俺は図面に沿って軽快に木を引き抜いては収納し、地面を均していった。
水曜日一日で大方図面通りに整地はできた。
明日はボーリングして温泉を掘り当てないとね。
翌日木曜日には朝から温泉のためのボーリングを始めた。
掘った穴の周りを固めて鉄のように固くして掘り進んだ。
やがて昼頃には掘り当てて温泉が噴き出してきた。
急いで栓を石で作って塞ぎ、源蔵さんにお願いしてバルブを持ってきてもらってそれで止栓とした。土木スキルを使うとスッとそのバルブが温泉の出口に収まったんだ。
これで土日までに材料を集めてもらえれば、建築に取り掛かれるな。
土曜日は朝から建築に掛かれた。
昨日までの間に必要な材料はすべて運びこんでおいてくれた。
全面ガラスサッシなのでサッシ類が特に多い。
躯体は鉄骨造になっている。
さて、基礎と地下から取り掛かりますか。
俺は図面もアイテムボックスに取り込み学習していく。
矛盾点などのミスもあったがそれも頭の中で修正していく。
よし。

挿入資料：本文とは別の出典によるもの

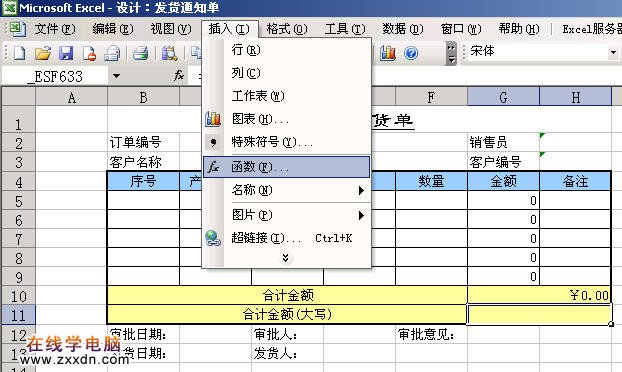Click the fx insert function button in formula bar
The image size is (622, 372).
(x=179, y=75)
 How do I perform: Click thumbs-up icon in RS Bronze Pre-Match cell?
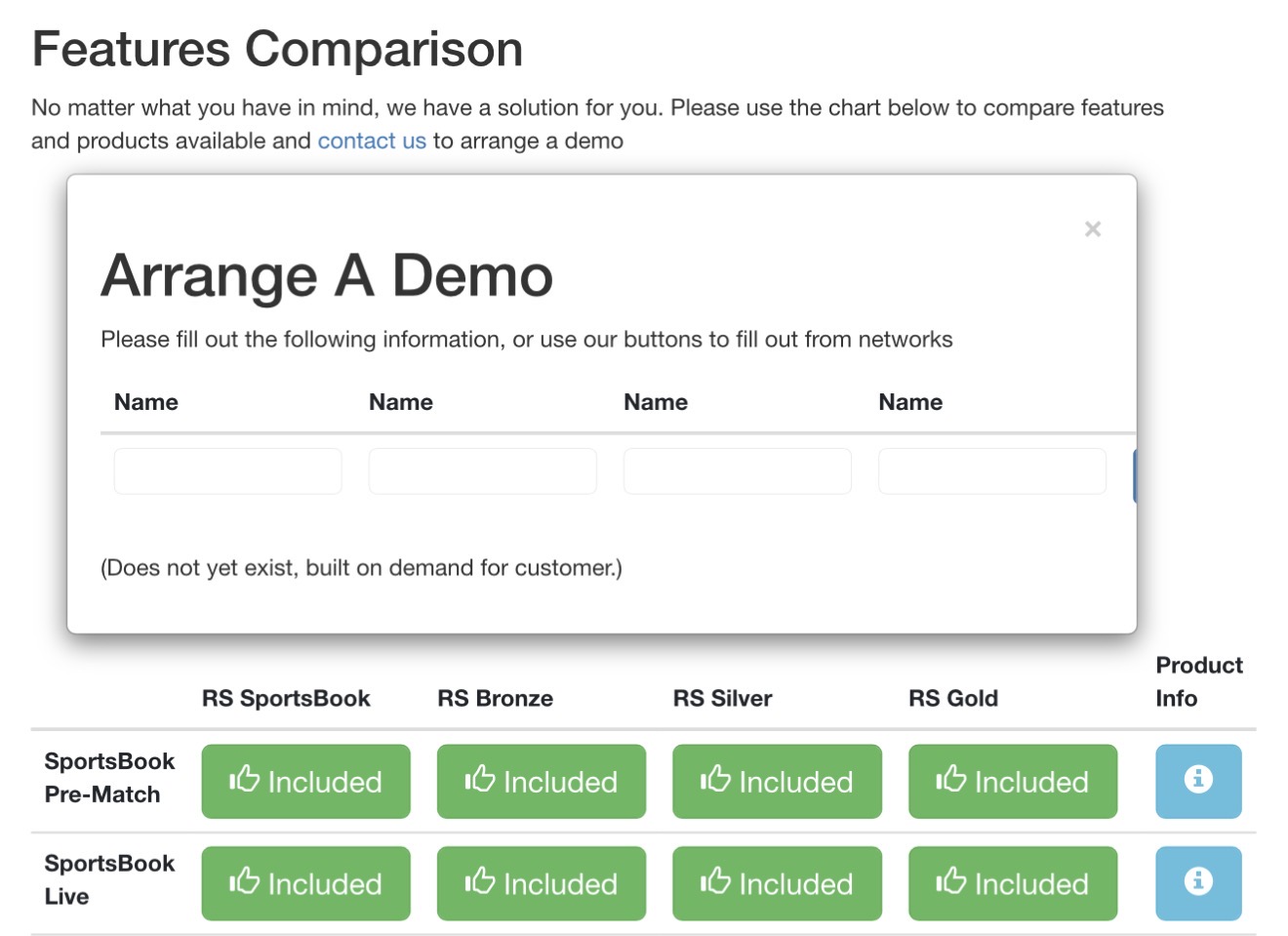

水道や下水道、電気などの引き込み部分もしっかりできそうだ。
俺は建築のスキルを発動した。
するとアイテムボックスにしまった材料などを使ってみるみる形作られていく。
これはすごい。圧巻だ。
あっという間に建て終わってしまった。
3階の屋外部分には、ちゃんと露天風呂も男女に分けてできている。
温泉のバルブからの引き込みも大丈夫なようだ。
後はここから下水道と水道と電気を通してもらわなきゃいけないな。
そのあたりの引き込み工事は米田工務店にお願いした。
コンクリートもちゃんと固まって出てきた。
俺は残土を使って、水道や下水道工事にいるところだけ残して埋めなおした。
電気もできれば地下に這わしてくれるとありがたいんだけどね。
源蔵さんにそう言うとうまくやってくれるようだ。
後はそれぞれ引き込み線のための穴を掘っていかないとね。
山田さんちの横に出るように管を設置するための溝を掘っていった。
これでやれることはやったな。
後は源蔵さんにお任せだ。
さて、今日はライブハウスでの2回目のステージだ。
半分ほど曲は入れ替えて構成する。
そうそう。
ボーイズバンドの名前をスキッピングドッグ(Skipping dog踊る犬)。
ガールズバンドはフェアリーフィースト(Fairy feast妖精の宴)とした。
今日はそれぞれ3曲ずつ披露する予定だ。
スキッピングドッグが3曲、フェアリーフィーストが3曲、Witchが4曲だ。